Il virus è invisibile. Questo semplice e incontrovertibile dato scatena una ragionevole paura, istintiva e legittima, che ci serve a proteggerci, ma può anche facilmente portare a due principali tipi di reazione esasperate, opposte ed estreme: ci si spaventa in modo esagerato oppure lo si sottovaluta con superficialità. In entrambi i casi, i nostri comportamenti non ci aiutano, né proteggono: vediamo insieme il perché.

Il virus invisibile apre le porte alle nostre fantasie, possiamo immaginare scenari tremendamente verosimili e lasciarci trascinare verso paure di difficile gestione, che spesso fa scattare alcuni meccanismi di autoprotezione di dubbia efficacia, come la ricerca spasmodica di un untore su cui incanalare rabbia e paura o la perdita di capacità critica, per cui si crede a qualunque cosa ci venga detta senza verificarne la fonte. Reazioni assolutamente umane e legittime in prima battuta, che però dovranno essere riconosciute e gestite in altro modo, al fine di evitare l’incremento del disagio emotivo e l’abbassamento delle difese immunitarie.

L’invisibilità del nemico, il virus nel nostro caso, non fa scattare in alcune persone quella sensazione di paura utile a difendersi, esponendoci così al reale pericolo di venire contagiati o di contagiare altri. Le motivazioni che stanno alla base dell’incapacità di rilevare questo rischio possono essere diverse e sono legate alla storia individuale, quindi è difficile generalizzare ma un elemento comune c’è: un profondo desiderio di non voler vedere o forse accettare, una realtà da cui non mi posso sottrarre. Si tratta anche qui di maldestri meccanismi di autoprotezione che ogni individuo attua secondo la propria storia e le proprie risorse, insufficienti però a garantire l’incolumità personale ed altrui.

A vedersi invece chiaramente sono i segnali di disagio che si possono manifestare in questo periodo o che si acuiscono se già presenti. Essi possono andare da problemi legati alla qualità del sonno, alle difficoltà nella memoria, dalla riduzione delle capacità di risolvere semplici problemi quotidiani, al sentirsi più stanchi, dal vedere amplificate oltre una soglia di tollerabilità, le lecite preoccupazioni per il proprio futuro, al senso di colpa che può assalire chi in qualche modo non si ammala ma vede un suo caro stare male.

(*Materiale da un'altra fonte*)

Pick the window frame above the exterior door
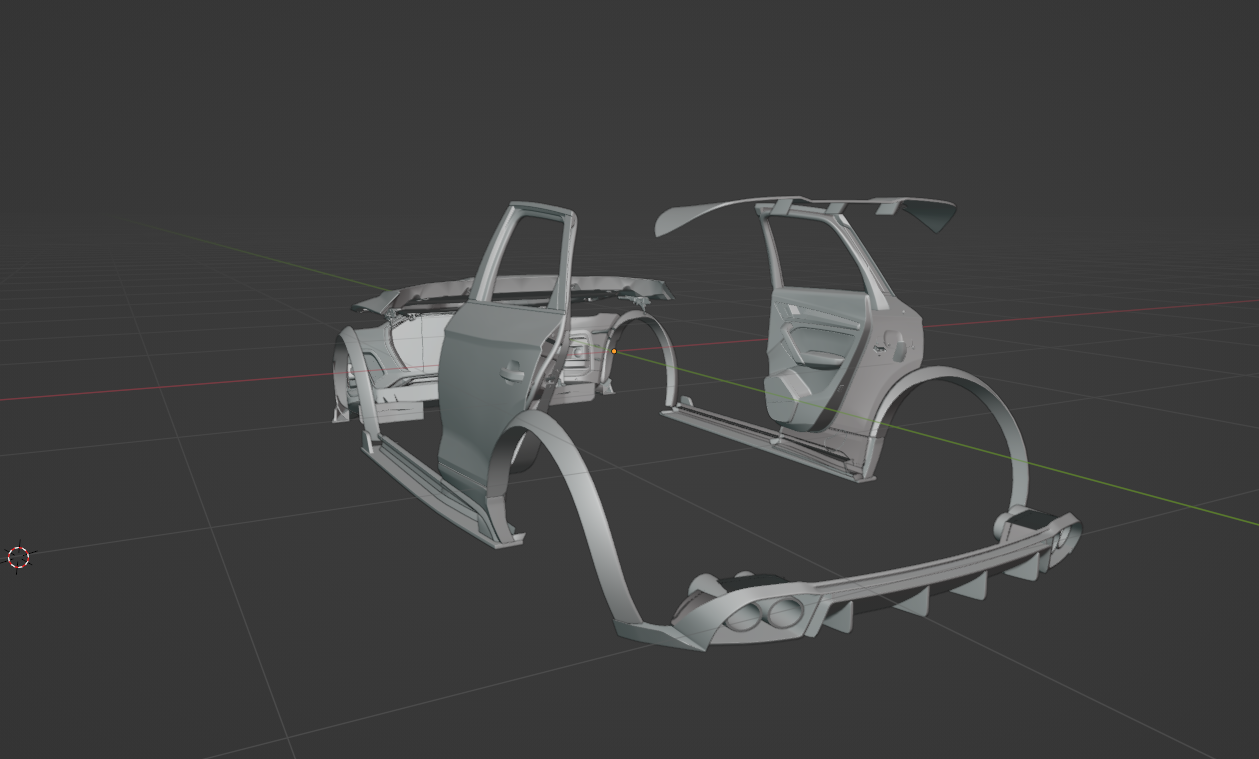Image resolution: width=1259 pixels, height=759 pixels. pos(527,250)
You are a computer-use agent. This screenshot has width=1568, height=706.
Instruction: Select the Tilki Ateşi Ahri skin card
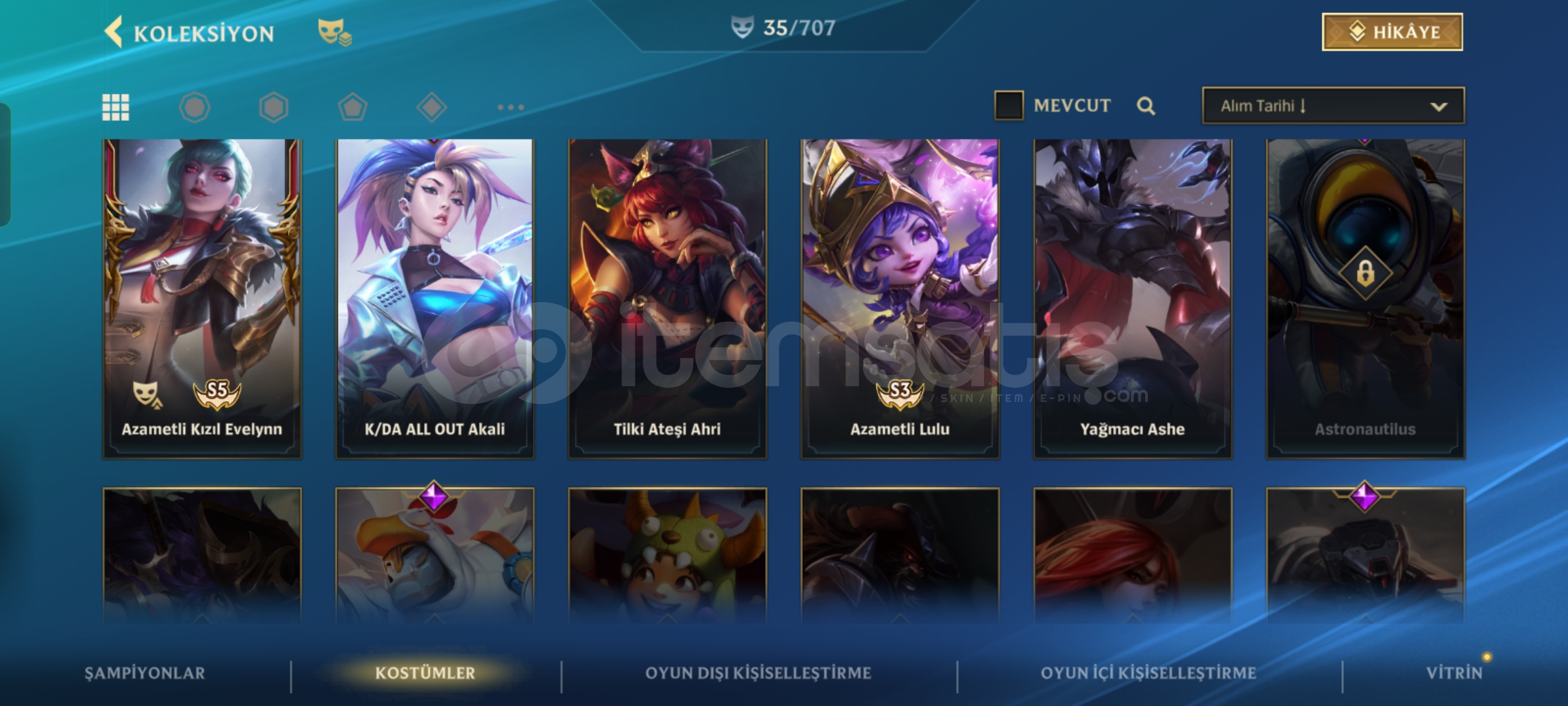click(x=667, y=298)
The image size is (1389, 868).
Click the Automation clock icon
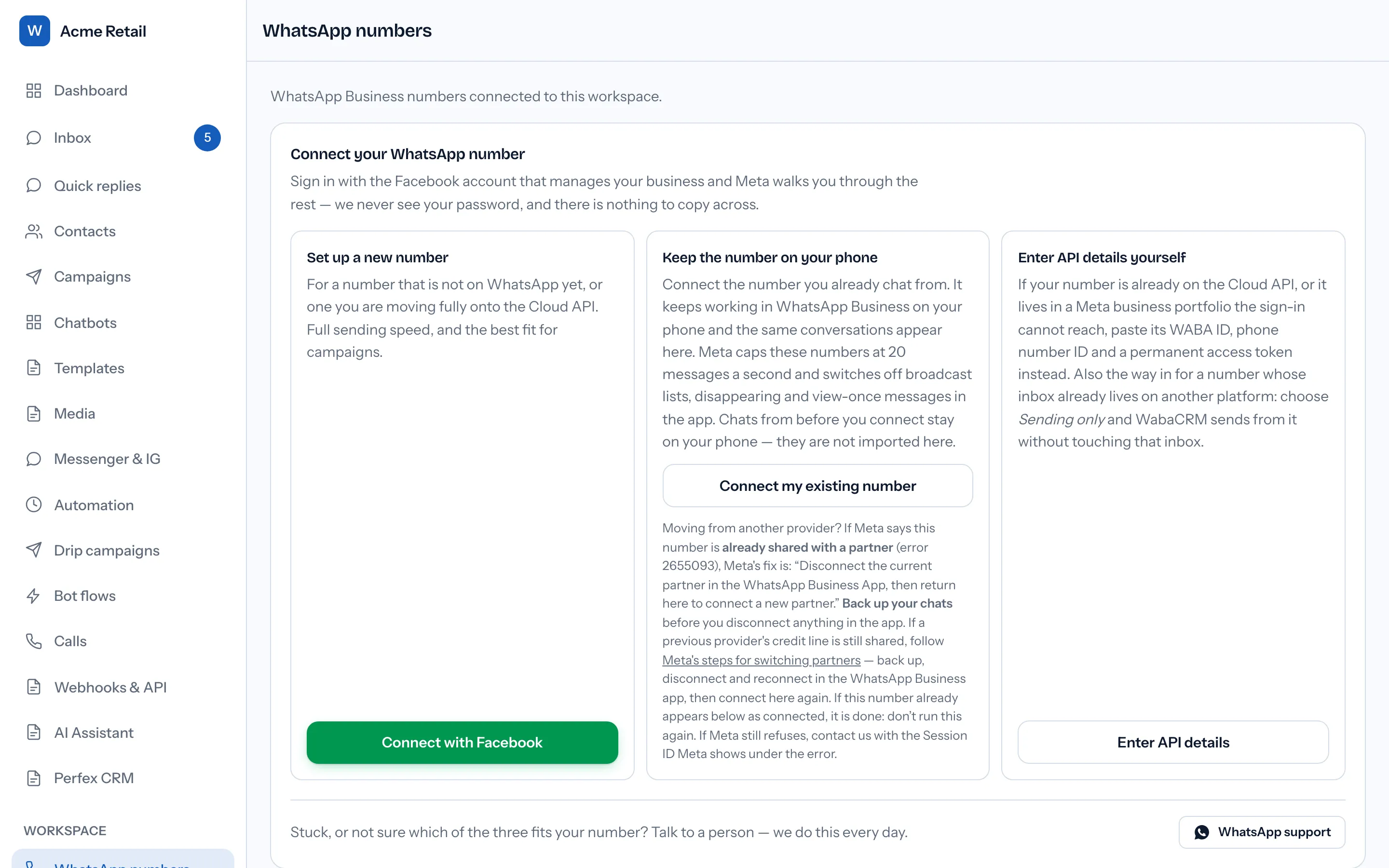tap(34, 504)
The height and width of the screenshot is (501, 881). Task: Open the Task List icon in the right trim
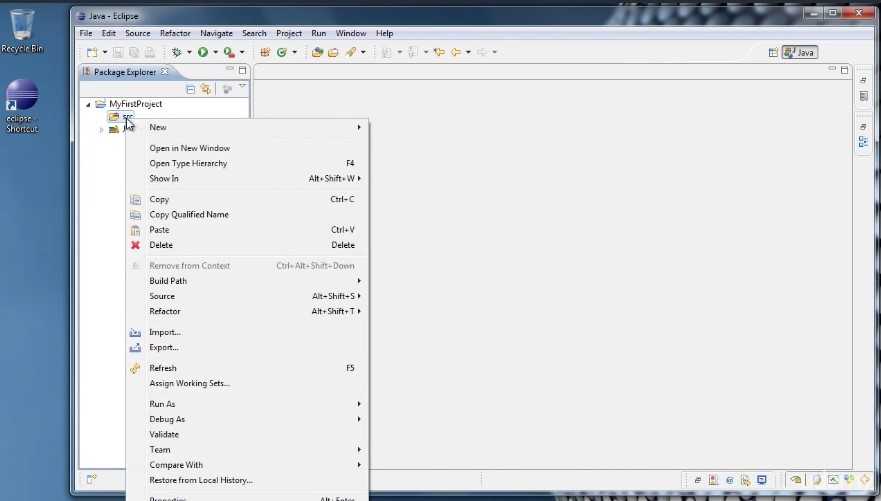863,96
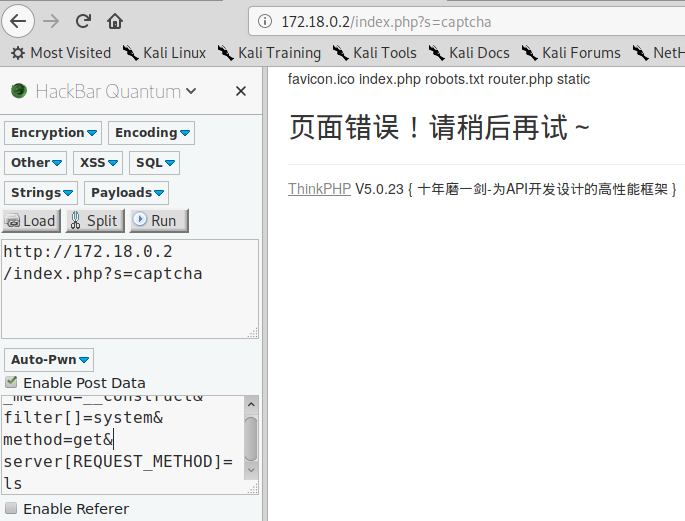Viewport: 685px width, 521px height.
Task: Open the Most Visited bookmarks folder
Action: (x=60, y=53)
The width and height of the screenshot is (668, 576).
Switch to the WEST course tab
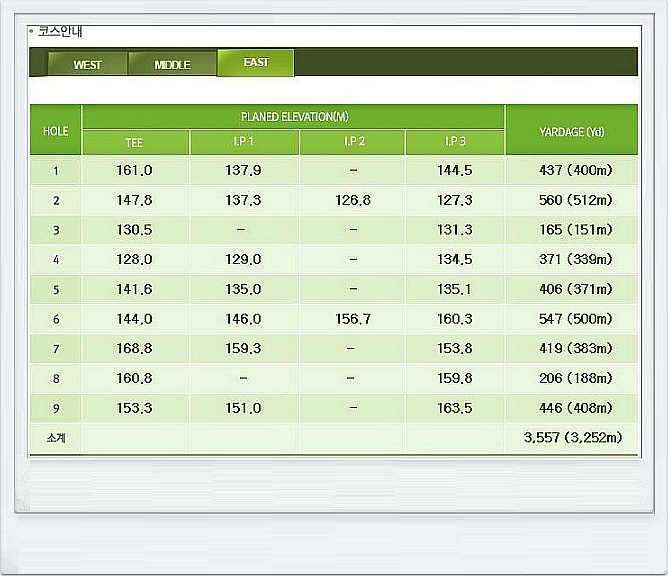pos(88,65)
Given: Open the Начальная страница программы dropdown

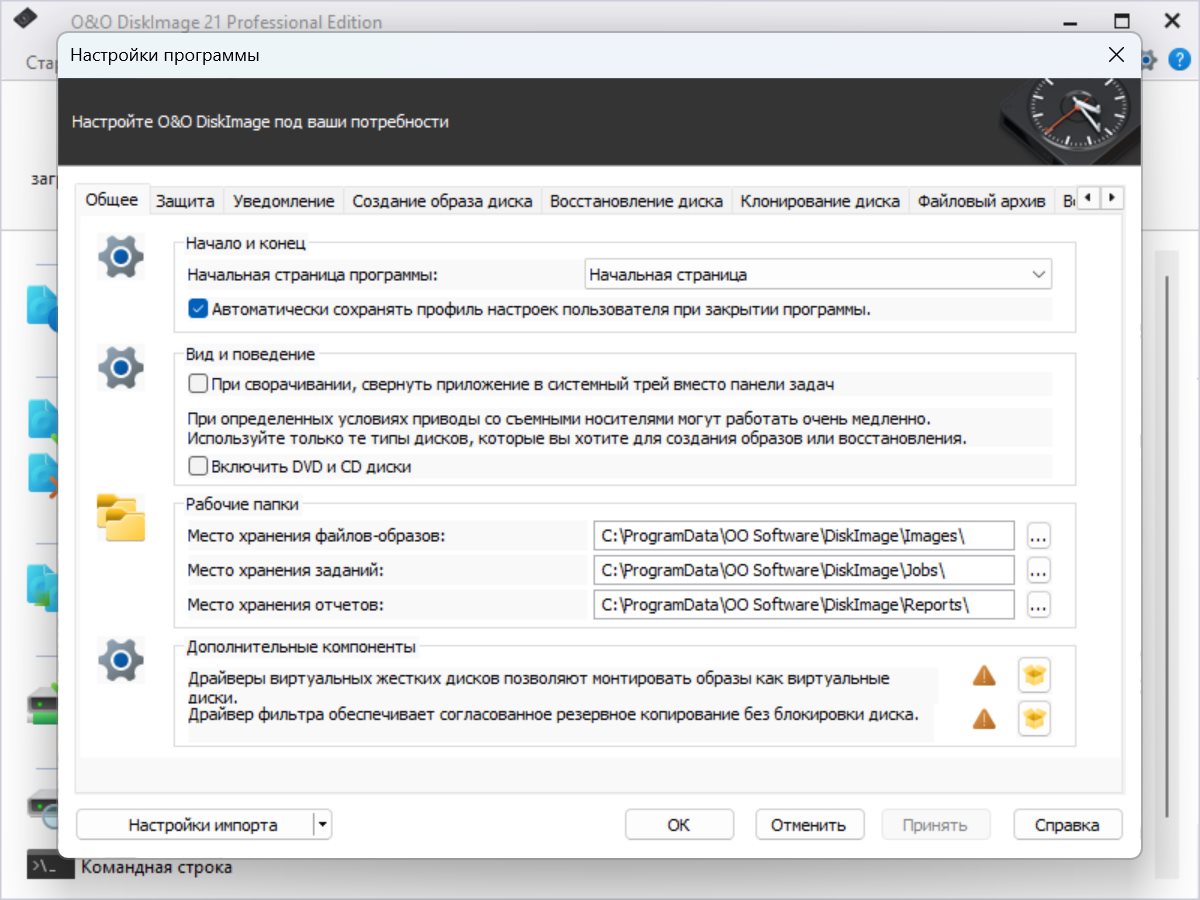Looking at the screenshot, I should pyautogui.click(x=817, y=274).
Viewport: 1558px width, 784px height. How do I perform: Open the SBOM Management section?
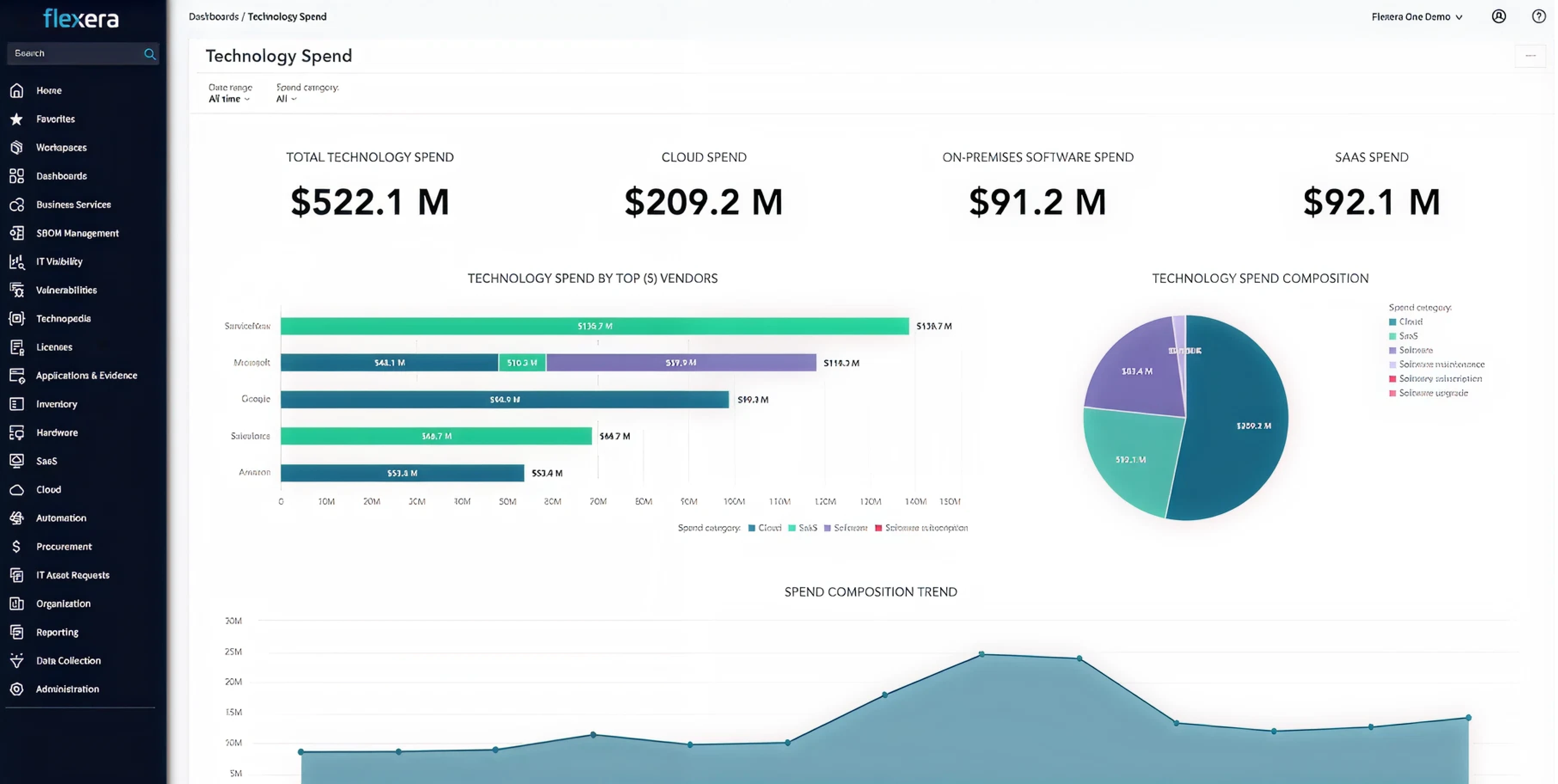click(17, 233)
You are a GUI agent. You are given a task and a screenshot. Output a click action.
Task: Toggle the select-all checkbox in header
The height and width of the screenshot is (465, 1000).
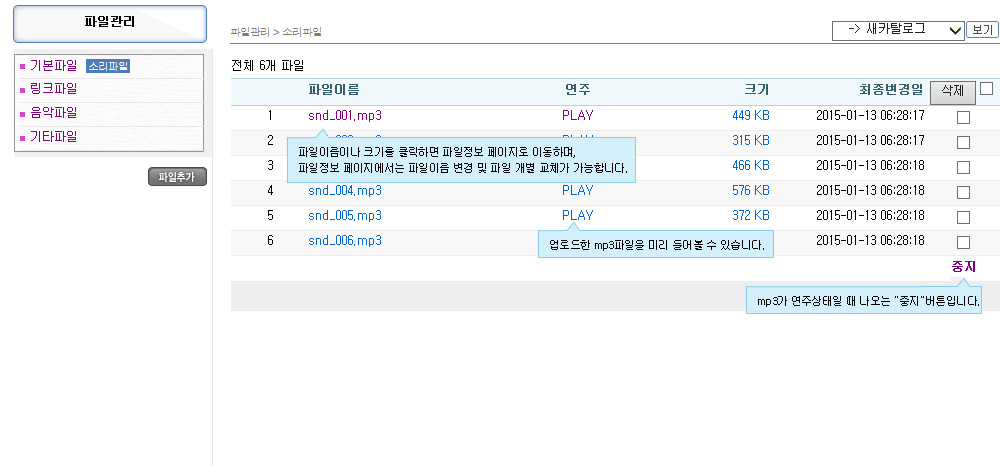pyautogui.click(x=986, y=89)
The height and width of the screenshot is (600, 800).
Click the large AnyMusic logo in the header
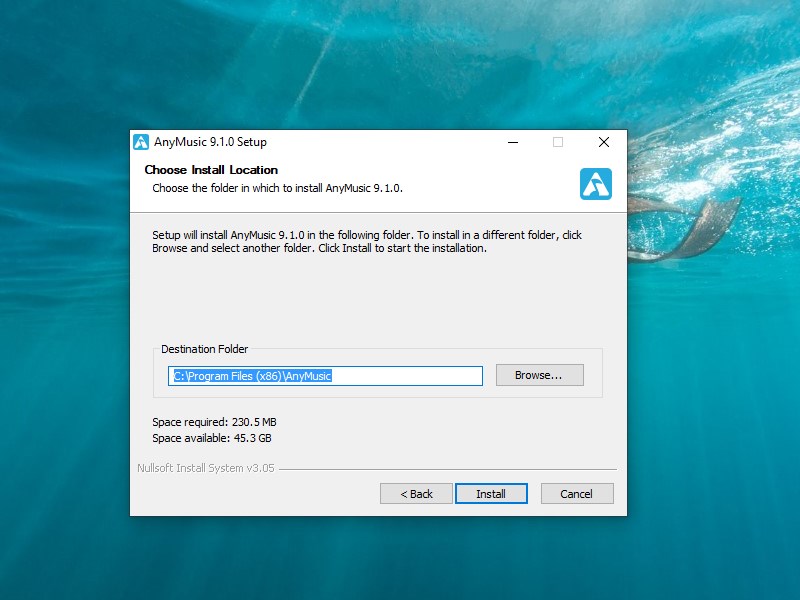595,184
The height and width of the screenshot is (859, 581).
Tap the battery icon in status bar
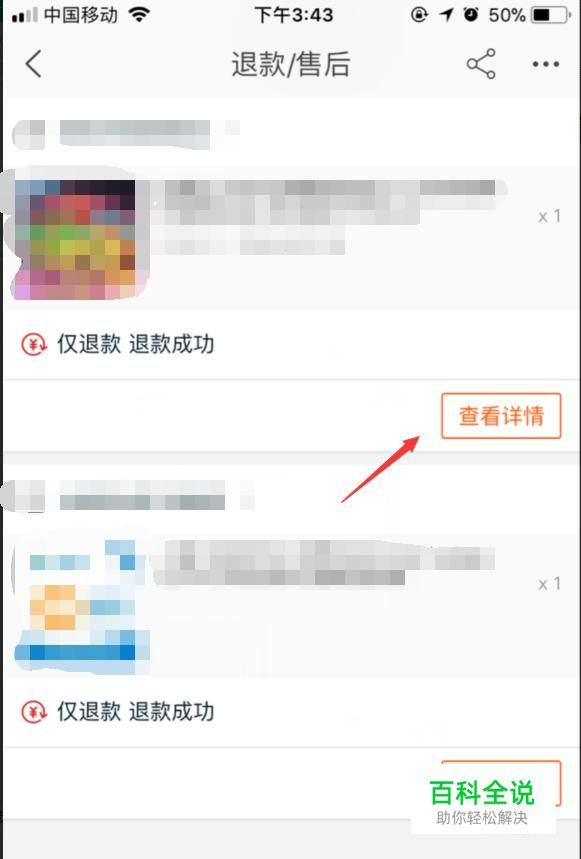point(551,15)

Cosa fare? Non perdere contatto con gli altri, seppur nella distanza, chiedere aiuto ai servizi che numerosi si offrono gratuitamente come sostegno psicologico nel difficile periodo ed evitare la sovraesposizione mediatica, scegliendo una o due occasioni al giorno per tenersi aggiornati, ma non solo. Mantenere per quanto possibile la propria routine, riscoprire interessi lasciati da parte e avvalersi dei supporti tecnologici per restare vicini ai propri cari, sono elementi di forte aiuto, attivabili in autonomia. Per gli anziani è particolarmente importante tener vivi i contatti a distanza, ma anche vivere con regolarità la giornata, scandita dai pasti e dalle attività realizzabili a casa, fare del movimento con cautela e senza esporsi al rischio del contagio e naturalmente riposare adeguatamente. Chi ha contatto con loro dovrebbe assicurarsi che non perdano le abitudini semplici e rassicuranti che vivevano fino a pochi giorni fa, accompagnandoli nella trasformazione di quelli ora inattuabili: se erano per esempio abituati ad uscire per la partita di carte e nell’occasione facevano due chiacchiere fra coetanei, ora ci si potrà dare appuntamento telefonico magari facendo contemporaneamente un solitario ognuno a casa propria.

Il virus non si vede, ma ci sono cose su cui possiamo (e dobbiamo) aprire gli occhi, perché sono proprio lì di fronte a noi e quindi possiamo giocare quel ruolo attivo che ci conferisce forza e alimenta la nostra capacità di resistere in questo periodo di dura crisi per tutti. Siamo tutti responsabili del nostro prossimo.